The First Born, or more appropriately Pritha’s First, follows far more consciously the Greek Tragedy model, with a chorus of old men providing the backdrop and commentary to the cut-and-thrust of Karna’s encounters. The challenge Bose faced has to be appreciated in order to gauge the extent of his achievement as a creative artist. Already Aparesh Chandra had turned the episode into a hugely popular “jatra”, Karna-Arjun which had been staged by a star cast consisting of Bengali filmdom’s biggest names: Durgadas Bandopadhyaya, Jahar Ganguly, Monoranjan Bhattacharya (the author of the fascinating Chakravyuha in Shakuni’s role) and Kananbala. Kshirodeprasad Bidyabinode’s play Nara Narayana revolved around Karna’s relationship with Krishna. Tagore had written his famous “Karna-Kunti Sambad”. Bose radically departed from them by inverting the ordinal epic sequence. Krishna comes last of all, instead of being the first, to meet Karna. Kunti, who meets her son last of all in Vyasa, is the first to confront him here. And, most arresting of all, Bose introduces Draupadi who holds out to Karna the tempting offer of friendship. Further, by having old citizens of Hastinapura as witnesses to the three encounters, Bose imposes a Grecian Chorus effect on the structure, wholly foreign to Vyasa, but an integral part of the verse-play he creates. Each encounter is used as a sharply honed psychological probe for opening up the innermost workings of the heart and mind of Karna, climaxing in the ultimate statement, when he has found himself, that he glories in the defeat which he knows to be inevitable, for it is engineered painstakingly by not Arjuna, but Krishna, “whom some declare finest of men—world-sustainer”. Bose also sets up in this play a novel juxtaposition of Karna and Vibhishan as standing for opposing ideals of conduct—
“Are they good who rebel in crisis?
Perhaps against Ravana’s brother Vibhishan (De adds a gratuitous “the betrayer” and omits ‘Ravana’s brother”)

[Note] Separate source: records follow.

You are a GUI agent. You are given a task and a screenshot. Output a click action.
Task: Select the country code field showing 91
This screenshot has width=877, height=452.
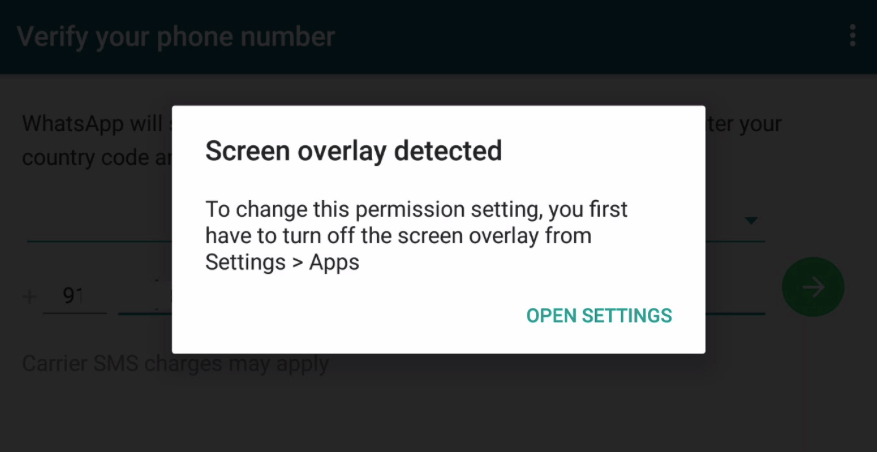pyautogui.click(x=75, y=296)
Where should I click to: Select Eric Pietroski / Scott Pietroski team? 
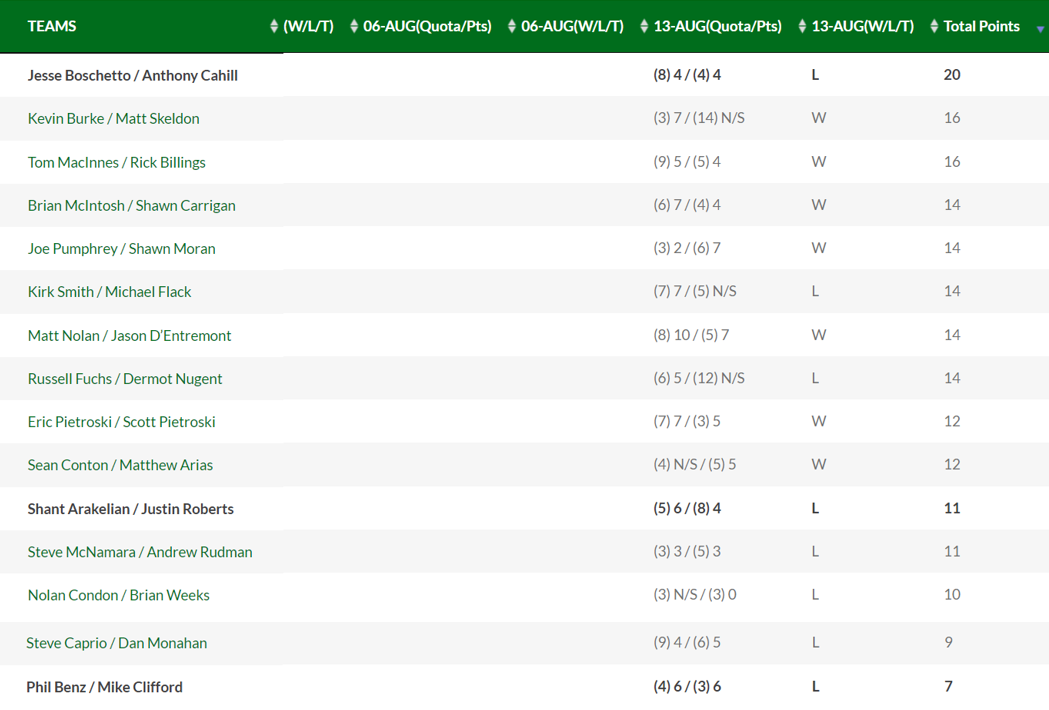[x=121, y=421]
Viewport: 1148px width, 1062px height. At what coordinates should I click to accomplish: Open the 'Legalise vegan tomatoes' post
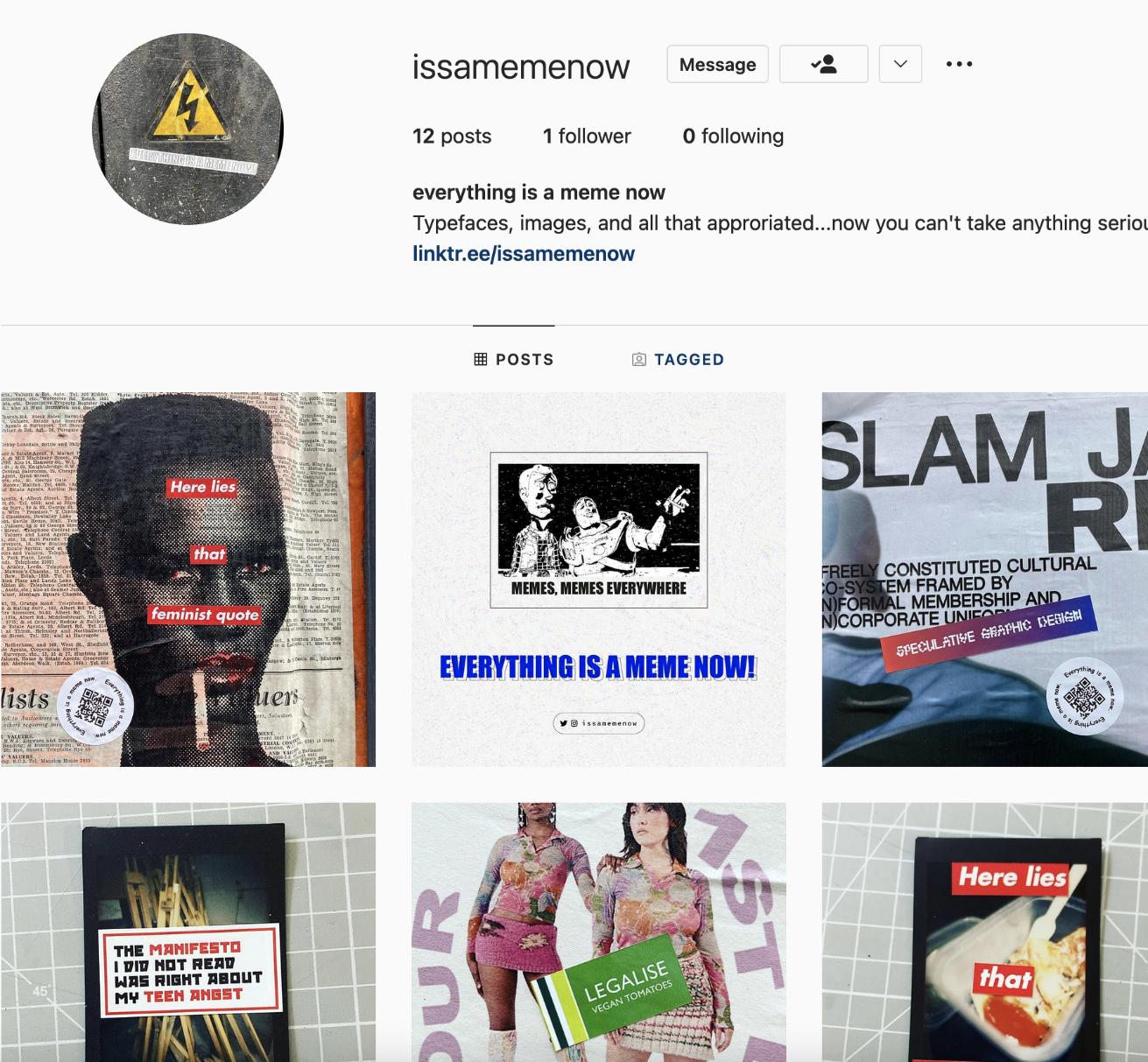tap(599, 932)
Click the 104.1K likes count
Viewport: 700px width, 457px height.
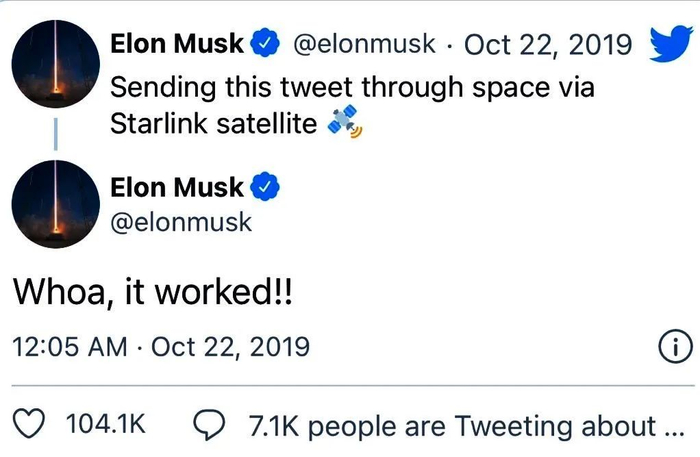[x=106, y=425]
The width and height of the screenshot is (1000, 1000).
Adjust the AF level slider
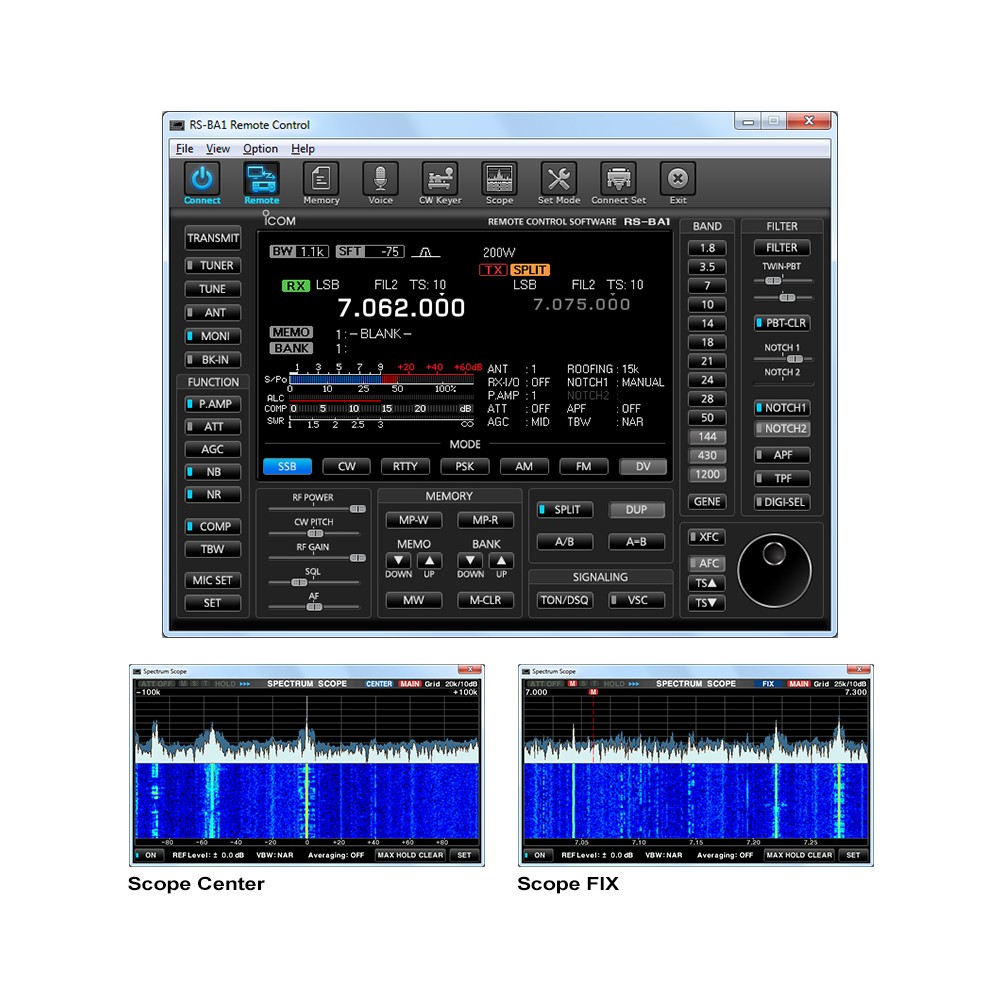point(315,606)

in history Karna will stand as an example.”
He frees Draupadi of the responsibility of having denied Karna the right to contest for her hand, attributing it to the whispered command of the royal priest, and has her point out to Karna the uncanny resemblance between him and Arjuna.
By and large the translation here is more satisfying than the earlier play. There is little lyricism, and much more conflict. However, on p. 64 “how friendship was galled to hatred” does not adequately translate the original. It could, more faithfully, read:
“how friendship was destroyed,
how enmity was fed fat
so far ...”
While describing Karna on p. 66 “he doesn’t indulge in hunting or women” is too bald a version for “Hunting is not his vice nor women his indulgence”. The critical nature of the encounter is divested of its urgency by omission of “at this moment” after “it rests on him...whether the Kurus will live or die”. Not “justice” but “sound sense” is the meaning intended by Bose when he says that subichar is better than utter ruin.
In Kunti’s exhortation to the old men on p. 67 the poignancy of her appeal loses much in De’s cryptic “you will keep secret-for ever.” It would be a more complete translation to say, “you will keep immured in your memory—for ever. None will hear of it from your lips.” On p. 71 the line “Pritha’s first, his name” is incomplete as the phrase “Bharata dynast” has to come in the beginning. The virulence of Karna’s report when he is told that he is the son of the Sun is partially lost in “even the worm, born of excrement, is not an exception”, which ought to read, “even the worm, born of animal excreta, is also Surya’s son.” On p. 73 Kunti’s description of her impregnation, “Devoted to them I was”, makes no sense as there is no referral. The original clearly states, “Devoted to the gods I was”. The speech also misses out the line “unaccustomed to youth, but heart and mind eager, awaiting some untasted honey” after “That night I was bathed”. And, on p. 76 surely “Cry out your fie” is idiomatically unacceptable and could be replaced by, “Hurt me, despise me!” On p. 77 Karna’s “Pain—futile now” should read, “Pain-remorse-penance: all meaningless now.” The last line of that same speech is incomplete without “even if I stretch forth hands” after “will fail to reach you now.” The scorn in Karna’s reply after he has understood why Kunti has approached him at long last is not fully communicated in De’s “So—this sudden flow of love for the long forgotten child?” A more complete alternative would be: “For only that, this discarded son today you anointed with maternal love?”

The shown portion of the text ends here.